History’s Danger Zone

History’s Danger Zone

Historic buildings fall into disrepair

The places where English settlers built their homes in the 1600s, where George Washington and his troops survived the winter of 1778, where Abraham Lincoln wrote the 1862 Emancipation Proclamation — all are in danger of being lost to neglect, sprawl and other destructive culprits. They are among 11 of America’s “Most Endangered Historic Places,” according to the National Trust for Historic Preservation.

The National Trust issues its annual “endangered” list to “ring the alarm to save these places through awareness, education, funding and policy changes,” says NTHP president Richard Moe. “We either save them now or we will lose them forever.”

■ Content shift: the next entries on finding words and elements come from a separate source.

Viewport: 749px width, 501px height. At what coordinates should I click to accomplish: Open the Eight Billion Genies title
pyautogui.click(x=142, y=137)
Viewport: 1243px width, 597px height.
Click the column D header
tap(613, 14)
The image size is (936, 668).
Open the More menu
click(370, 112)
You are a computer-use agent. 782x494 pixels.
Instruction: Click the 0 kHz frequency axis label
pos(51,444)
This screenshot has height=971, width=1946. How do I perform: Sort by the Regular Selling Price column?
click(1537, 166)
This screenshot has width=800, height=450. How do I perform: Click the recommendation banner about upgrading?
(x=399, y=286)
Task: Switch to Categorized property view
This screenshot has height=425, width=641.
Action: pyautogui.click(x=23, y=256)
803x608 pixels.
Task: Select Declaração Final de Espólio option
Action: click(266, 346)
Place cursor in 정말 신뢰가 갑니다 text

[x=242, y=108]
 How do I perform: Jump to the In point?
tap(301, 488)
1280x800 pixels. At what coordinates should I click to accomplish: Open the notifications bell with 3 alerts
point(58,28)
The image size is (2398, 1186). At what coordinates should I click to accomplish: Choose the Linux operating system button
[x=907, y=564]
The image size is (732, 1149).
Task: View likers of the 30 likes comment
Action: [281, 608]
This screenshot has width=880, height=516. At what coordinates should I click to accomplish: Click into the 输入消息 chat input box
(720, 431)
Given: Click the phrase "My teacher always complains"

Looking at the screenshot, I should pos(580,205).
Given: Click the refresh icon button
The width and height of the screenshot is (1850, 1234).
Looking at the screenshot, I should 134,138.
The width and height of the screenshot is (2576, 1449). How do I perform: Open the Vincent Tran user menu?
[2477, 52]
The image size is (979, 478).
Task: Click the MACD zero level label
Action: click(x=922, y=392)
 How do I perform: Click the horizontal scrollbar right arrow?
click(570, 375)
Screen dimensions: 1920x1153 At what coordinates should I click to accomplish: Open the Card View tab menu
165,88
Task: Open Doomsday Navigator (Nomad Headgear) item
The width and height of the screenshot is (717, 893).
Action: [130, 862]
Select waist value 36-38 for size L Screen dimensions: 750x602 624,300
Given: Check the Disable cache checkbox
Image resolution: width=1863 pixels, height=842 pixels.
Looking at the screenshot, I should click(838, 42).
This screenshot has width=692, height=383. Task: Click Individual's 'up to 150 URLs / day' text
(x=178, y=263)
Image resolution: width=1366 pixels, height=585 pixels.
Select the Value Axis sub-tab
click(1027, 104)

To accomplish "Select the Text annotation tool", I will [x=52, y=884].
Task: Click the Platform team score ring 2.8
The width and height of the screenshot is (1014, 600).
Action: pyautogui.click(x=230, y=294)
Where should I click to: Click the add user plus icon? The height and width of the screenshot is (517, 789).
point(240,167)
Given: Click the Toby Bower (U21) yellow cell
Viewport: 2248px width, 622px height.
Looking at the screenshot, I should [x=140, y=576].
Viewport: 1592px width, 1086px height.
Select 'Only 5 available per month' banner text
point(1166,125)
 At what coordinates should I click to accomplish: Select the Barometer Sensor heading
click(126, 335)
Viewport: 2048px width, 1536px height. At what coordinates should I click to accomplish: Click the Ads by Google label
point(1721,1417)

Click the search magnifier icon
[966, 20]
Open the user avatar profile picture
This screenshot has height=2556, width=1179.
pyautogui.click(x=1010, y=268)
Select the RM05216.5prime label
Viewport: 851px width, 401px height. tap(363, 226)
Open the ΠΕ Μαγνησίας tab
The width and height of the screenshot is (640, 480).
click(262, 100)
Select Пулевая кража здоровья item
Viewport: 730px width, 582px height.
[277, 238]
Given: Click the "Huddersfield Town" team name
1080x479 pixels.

The most endangered sites include:

Nantucket, Mass., historic buildings: Now an idyllic summer resort destination, the island of Nantucket was first settled by hardy seafarers in the 1600s, eventually growing into a whaling center. Its collection of buildings from the 17th to 19th centuries form Nantucket’s charming, historic character. Ironically, that very character also attracts newcomers who are tearing down and gutting those buildings — and in the process, destroying the island’s uniquely historic feel.

Valley Forge National Historic Park, Valley Forge, Pa.: In the pivotal Revolutionary War spot where General Washington encamped with his troops, key buildings at this park are threatened by water damage, poor maintenance and other effects of time. It was here that the Continental Army spent the winter of 1777-78, regrouping and turning the tide in America’s war for independence.

Abraham Lincoln’s Retreat/ The Soldiers’ Home, Washington, DC: The only major site associated with Lincoln that has not been restored, this 14-room Gothic Revival cottage served as the Lincoln family’s summer residence from 1862 to 1864. Lincoln drafted the Emancipation Proclamation here during the summer of 1862. Now the National Trust wants to restore the former retreat and veterans’ home — which is suffering from leaks, antiquated utilities and other time-related damage — and use it as an educational center focusing on Lincoln’s presidency.

Other historic places in danger of being destroyed are century-old Georgian and Romanesque Revival buildings at the Veterans Administration Medical Center in Leavenworth, Kan.; historic neighborhood schools across the nation that are being replaced rather than being restored; the 125-mile stretch of the Hudson River Valley, NY, along which 46 of America’s 2,300 national historic landmarks lie; the early 20th-century buildings of the Fifth and Forbes historic retail area in Pittsburgh; the scene of the 1837 battle that changed the course of the Second Seminole War in Okeechobee, Fla.; ghost towns and mines in the Red Mountain Mining District of Colorado; the Santa Anita Racetrack in Arcadia, Calif., designed in 1933 by the architect of the Tunes-Mirror building and the Hoover Dam; and the Wheelock Academy in Millerton, Okla., founded in 1833 to educate girls of the Choctaw tribe.